- Title: Professor (Law)

Academic background
- Alma mater: University of Nottingham
- Thesis: The standard of the best interests of the child as a tradition of Western inconsistencies (1999)

Academic work
- Main interests: Children's rights law, international human rights

= Claire Breen =

Human rights law academic

Claire M. Breen is a New Zealand law academic, and as of 2021 is a full professor at the University of Waikato. Her work focuses on children's legal rights, international human rights and international peace and security.

== Academic career ==

Breen has a Bachelor of Civil Law from University College Cork, and an LLM (International Law) from the University of Nottingham. After a PhD titled The standard of the best interests of the child as a tradition of Western inconsistencies at the University of Nottingham in 1999, Breen moved to the University of Waikato, rising to full professor in 2019.

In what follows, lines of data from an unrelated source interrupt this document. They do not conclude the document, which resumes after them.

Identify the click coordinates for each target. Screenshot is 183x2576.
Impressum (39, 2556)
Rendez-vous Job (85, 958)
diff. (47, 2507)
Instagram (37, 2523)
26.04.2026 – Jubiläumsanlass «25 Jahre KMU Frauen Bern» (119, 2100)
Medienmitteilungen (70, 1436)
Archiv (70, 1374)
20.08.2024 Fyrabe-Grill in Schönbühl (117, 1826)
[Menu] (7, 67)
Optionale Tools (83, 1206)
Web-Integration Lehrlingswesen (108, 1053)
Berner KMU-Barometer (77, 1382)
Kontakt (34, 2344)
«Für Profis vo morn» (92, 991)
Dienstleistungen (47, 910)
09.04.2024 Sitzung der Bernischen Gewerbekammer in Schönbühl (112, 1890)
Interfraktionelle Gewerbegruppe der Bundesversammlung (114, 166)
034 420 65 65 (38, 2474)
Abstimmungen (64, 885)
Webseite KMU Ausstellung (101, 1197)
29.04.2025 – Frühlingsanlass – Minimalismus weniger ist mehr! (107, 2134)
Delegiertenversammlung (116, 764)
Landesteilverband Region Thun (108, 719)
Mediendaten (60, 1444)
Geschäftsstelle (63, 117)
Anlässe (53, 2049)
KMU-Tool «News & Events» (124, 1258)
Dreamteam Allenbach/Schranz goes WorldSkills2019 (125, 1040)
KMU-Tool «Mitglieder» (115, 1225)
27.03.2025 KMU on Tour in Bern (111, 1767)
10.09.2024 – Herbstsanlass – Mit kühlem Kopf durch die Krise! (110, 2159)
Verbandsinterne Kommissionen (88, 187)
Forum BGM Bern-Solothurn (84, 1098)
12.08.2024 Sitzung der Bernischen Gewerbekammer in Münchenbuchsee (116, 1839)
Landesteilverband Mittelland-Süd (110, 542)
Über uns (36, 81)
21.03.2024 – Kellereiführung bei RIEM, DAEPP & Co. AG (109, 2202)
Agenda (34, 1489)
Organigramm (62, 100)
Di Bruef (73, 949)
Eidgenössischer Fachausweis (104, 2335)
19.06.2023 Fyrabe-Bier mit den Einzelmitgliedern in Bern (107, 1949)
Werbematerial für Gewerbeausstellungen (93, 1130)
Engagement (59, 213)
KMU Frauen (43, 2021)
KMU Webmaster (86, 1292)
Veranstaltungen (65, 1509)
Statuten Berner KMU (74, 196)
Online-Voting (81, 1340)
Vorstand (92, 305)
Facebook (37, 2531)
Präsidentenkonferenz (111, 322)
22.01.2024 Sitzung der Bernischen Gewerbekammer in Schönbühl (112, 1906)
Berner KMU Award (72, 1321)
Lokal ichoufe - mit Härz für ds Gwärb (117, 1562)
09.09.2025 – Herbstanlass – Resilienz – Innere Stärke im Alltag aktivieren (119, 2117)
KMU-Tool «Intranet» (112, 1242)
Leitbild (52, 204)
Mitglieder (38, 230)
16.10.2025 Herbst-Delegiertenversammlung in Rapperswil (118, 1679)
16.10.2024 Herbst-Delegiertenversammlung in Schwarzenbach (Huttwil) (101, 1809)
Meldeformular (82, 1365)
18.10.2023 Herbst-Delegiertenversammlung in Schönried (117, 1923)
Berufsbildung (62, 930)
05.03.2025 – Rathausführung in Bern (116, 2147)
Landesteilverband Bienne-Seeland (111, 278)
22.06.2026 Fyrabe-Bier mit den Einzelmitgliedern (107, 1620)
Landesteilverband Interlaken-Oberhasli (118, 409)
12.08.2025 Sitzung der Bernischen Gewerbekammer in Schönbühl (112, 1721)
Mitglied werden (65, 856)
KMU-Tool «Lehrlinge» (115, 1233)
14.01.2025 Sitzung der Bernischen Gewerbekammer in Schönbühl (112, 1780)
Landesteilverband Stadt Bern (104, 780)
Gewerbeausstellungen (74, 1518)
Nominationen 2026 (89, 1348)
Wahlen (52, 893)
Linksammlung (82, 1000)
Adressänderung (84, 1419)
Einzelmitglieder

Breen's research focuses on the rights of the child, and in particular how 'a more inclusive understanding' of children can create a better legal framework for law and policy. She has published two influential monographs on child rights, The Standard of the Best Interests of the Child (Martinus Nijhoff, 2003) and Age Discrimination and Children’s Rights (Martinus Nijhoff, 2006), and another on socio-economic influences on international peace, Economic and Social Rights and the Maintenance of International Peace and Security (Routledge, 2017). Breen and colleague Alexander Gillespie published a history of New Zealand law in 2022.

Recent articles by Breen cover a range of issues, including how New Zealand should deal with the return of an alleged ISIS terrorist to New Zealand, with reference to the rights of the two children involved, access to beaches for some disabled people, and how the ACC system discriminates against women by not covering birth injuries.